Out of joint

31st May 2013 at 01:00

With age comes wisdom. Or so we are told. And experience too: surely that must be invaluable for a teacher in the face of adversity? So, with more years in the classroom than I care to remember, who could be better placed to deal with a few educational slings and arrows?

Having devised my lesson the previous year, I simply needed to dust it down and give it a tweak or two. The task involved showing my class of adult students a YouTube video on language acquisition and getting them to take a coherent set of notes on its content. It seemed that nothing could go wrong. But last year I didn't have Rowena - a student with severely impaired hearing - in the class.

Luckily, she alerted me to the possible problems a week before the class. "Excuse me," she asked, with her usual opening phrase, "does the video have captions?"

Ah, yes. Captions. The truth would have been "no", or "possibly", or "blimey, I'd forgotten all about that". Instead, I assured her that it would all be sorted out by next week.

And, by the purest of good fortune, it was. Checking the multiple versions available, I was relieved to find that one of them was indeed captioned. I played a section through. Yes, it was the real deal.

The class began. The lights went out, the video rolled and the students scratched away with their pens. Everything was fine - for the first two minutes, at least. Then there was a pause in the speaker's delivery, followed by a part that just didn't make any sense.

I fast-forwarded and spotted other gaps. The video had been edited and deletions had been made with no regard to coherence. What to do? As I knew the material well, I started to try to describe the missing section myself. "Excuse me," Rowena said, "I can't hear what you're saying."

I usually communicate with her via a transmitter that I wear around my neck. There was another delay as she handed it over and I got it working. Then I attempted to describe the narrative. Through the murk, I could see the rest of the class drifting away from me.

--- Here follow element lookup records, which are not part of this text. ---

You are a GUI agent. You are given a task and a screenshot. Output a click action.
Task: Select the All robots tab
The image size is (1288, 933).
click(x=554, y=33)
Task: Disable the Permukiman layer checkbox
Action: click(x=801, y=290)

"All right," I said, a note of desperation creeping in, "I'll play the original version."

"Excuse me," Rowena said, "how can I follow it without captions?" Sweat broke out on my forehead. Then, a moment of inspiration. "I'll hang the transmitter over the speaker," I said.

Rowena gave me a look of deepest scepticism, but it seemed to work - until the video stopped altogether. When I looked again, I realised that it had been posted to YouTube in two sections and the first was at an end. "Oh shit," I exclaimed.

"Excuse me, I can't hear what you're saying."

I turned abruptly and leaped for the transmitter. There was an audible click from a region near the base of my spine. "Aagh!" I shouted. "Excuse me," Rowena chimed.

Crouched in the semi-darkness, clutching my lower vertebrae, I declared the class over. Perhaps age doesn't bring wisdom after all. But it sure as hell brings arthritis.

Stephen Jones is a lecturer at a further education college in London, England.